In Canada, hospitals don’t really have the money to do this, nor the market-based incentives that lead to these kinds of ROI decisions. So who was the deep pocket? Well, under a single payer system, “It’s the Government, Stupid.”
This situation creates one of the main raisons d’etre of Canadian hospitalist confabs: to strategize amongst themselves regarding their government service agreements – agreements that are struck either with the provincial governments (thought they’re hard to get to) or the regional health authorities constructed to be intermediaries.
With this complexity, Canadian hospitalists quickly recognized the need for unique approaches to plead their case effectively. First of all, they identified the importance of public support, which led them to develop an aggressive media strategy. Several people commented on the key role of “stories in the newspaper” about the value of hospitalists or the lack of alternatives to hospitalist care.
The second difference was the fact that the docs were out of their league when it came to negotiating with the government. In the U.S., most of us who run hospitalist programs have had challenging negotiations with our hospital CMO, CFO, or CEO, arguing for the resources needed to build an effective, thriving program. Imagine a world in which these discussions were not with your hospital leaders, but rather with provincial legislators or bureaucrats.
At the Vancouver conference reception, the crowd hushed when one person entered the room – a chatty and irreverent middle-aged man whose longish blonde hair made him look like a surfer dude a few waves past his prime. As he walked toward me, several people whispered to me that this man, Murray Tevlin, might well be the most important figure in the Canadian hospitalist field. Who was he, I wondered? A brilliant diagnostician, a superb administrator, perhaps a mesmerizing lecturer…
No, he was the hospitalists' lawyer, who had used his entire bag of tricks to secure a better hospitalist contract from the province (“these young docs are too nice,” he told me): a charm offensive, mediagenic sound bites, and – when it didn’t look like British Columbia was going to blink (the health minister bellowed that the province would not be “held for ransom on this issue”) – a bit of brinksmanship, in the form of a near-walkout in June, 2006. The result: a reasonable contract that the Canadian hospitalists are largely satisfied with.

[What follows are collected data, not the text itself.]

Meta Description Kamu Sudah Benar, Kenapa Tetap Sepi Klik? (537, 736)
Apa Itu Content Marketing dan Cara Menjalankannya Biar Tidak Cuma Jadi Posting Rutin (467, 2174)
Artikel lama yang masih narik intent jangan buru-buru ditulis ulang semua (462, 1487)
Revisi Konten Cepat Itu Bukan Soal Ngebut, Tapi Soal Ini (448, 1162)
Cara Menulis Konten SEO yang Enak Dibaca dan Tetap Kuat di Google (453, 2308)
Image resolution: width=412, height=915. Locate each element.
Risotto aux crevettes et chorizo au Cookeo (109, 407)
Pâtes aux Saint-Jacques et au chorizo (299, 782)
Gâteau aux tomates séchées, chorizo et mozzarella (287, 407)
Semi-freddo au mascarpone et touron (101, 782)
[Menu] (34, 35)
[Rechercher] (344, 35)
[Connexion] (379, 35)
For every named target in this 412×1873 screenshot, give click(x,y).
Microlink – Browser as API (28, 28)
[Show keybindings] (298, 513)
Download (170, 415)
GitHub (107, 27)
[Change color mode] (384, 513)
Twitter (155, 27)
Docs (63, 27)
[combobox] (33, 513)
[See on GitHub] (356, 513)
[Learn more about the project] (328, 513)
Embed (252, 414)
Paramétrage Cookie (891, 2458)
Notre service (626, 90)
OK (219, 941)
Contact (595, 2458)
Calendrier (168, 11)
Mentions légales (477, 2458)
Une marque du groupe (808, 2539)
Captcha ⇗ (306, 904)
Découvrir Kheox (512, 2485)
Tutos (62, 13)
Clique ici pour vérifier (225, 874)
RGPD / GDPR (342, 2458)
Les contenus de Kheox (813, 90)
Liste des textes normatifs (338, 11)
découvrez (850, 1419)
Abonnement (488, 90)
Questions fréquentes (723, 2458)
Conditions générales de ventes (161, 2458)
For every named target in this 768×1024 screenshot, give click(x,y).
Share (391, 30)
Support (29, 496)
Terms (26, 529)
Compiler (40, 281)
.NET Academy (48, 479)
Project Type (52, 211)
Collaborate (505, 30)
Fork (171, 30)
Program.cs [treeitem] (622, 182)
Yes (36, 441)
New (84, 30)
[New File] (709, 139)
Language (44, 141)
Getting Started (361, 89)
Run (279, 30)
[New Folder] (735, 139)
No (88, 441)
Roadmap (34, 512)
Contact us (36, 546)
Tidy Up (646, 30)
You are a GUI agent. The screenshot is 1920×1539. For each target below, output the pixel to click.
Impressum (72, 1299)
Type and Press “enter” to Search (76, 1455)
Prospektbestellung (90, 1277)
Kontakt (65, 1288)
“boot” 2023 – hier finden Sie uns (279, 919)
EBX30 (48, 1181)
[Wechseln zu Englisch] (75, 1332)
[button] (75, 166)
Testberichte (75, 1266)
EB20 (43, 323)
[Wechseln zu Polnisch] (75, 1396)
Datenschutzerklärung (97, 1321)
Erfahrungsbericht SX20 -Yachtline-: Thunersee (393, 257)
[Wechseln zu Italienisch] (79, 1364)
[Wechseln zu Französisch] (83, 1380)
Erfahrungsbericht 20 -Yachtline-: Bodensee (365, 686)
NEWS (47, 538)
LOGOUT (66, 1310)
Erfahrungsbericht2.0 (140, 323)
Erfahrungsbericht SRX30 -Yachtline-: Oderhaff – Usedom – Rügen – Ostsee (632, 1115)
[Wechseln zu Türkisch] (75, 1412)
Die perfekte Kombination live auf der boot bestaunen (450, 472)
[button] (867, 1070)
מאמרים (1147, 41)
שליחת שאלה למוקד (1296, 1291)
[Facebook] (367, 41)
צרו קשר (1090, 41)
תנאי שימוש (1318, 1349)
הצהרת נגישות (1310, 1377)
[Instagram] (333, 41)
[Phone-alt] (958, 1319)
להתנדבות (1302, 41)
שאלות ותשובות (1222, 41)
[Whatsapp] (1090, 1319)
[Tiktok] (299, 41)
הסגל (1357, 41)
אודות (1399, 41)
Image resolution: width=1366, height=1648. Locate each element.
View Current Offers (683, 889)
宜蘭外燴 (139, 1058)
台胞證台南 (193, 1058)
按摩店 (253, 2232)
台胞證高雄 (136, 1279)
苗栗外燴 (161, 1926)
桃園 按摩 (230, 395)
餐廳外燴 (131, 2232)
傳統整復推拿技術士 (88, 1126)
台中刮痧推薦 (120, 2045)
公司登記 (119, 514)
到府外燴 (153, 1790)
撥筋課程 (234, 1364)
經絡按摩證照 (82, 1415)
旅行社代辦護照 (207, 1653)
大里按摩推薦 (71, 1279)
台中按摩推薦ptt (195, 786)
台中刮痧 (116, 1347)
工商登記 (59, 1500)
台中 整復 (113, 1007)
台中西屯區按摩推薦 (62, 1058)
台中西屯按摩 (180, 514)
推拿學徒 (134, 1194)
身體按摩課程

Although I’d take the Canadian healthcare system over ours in a heartbeat, I found myself in the unusual position – in the healthcare policy world, at least – of being glad I lived in America when it came to hospitalist negotiations. I’ll take sitting down with my Chief Medical Officer, who knows me and my group extraordinarily well, to facing a government health minister or a provincial bureaucrat (“so, what exactly is a hospitalist?”) any day. The Canadians are to be congratulated on pushing the ball downfield under these circumstances, and I look forward to watching and learning from their continued successes.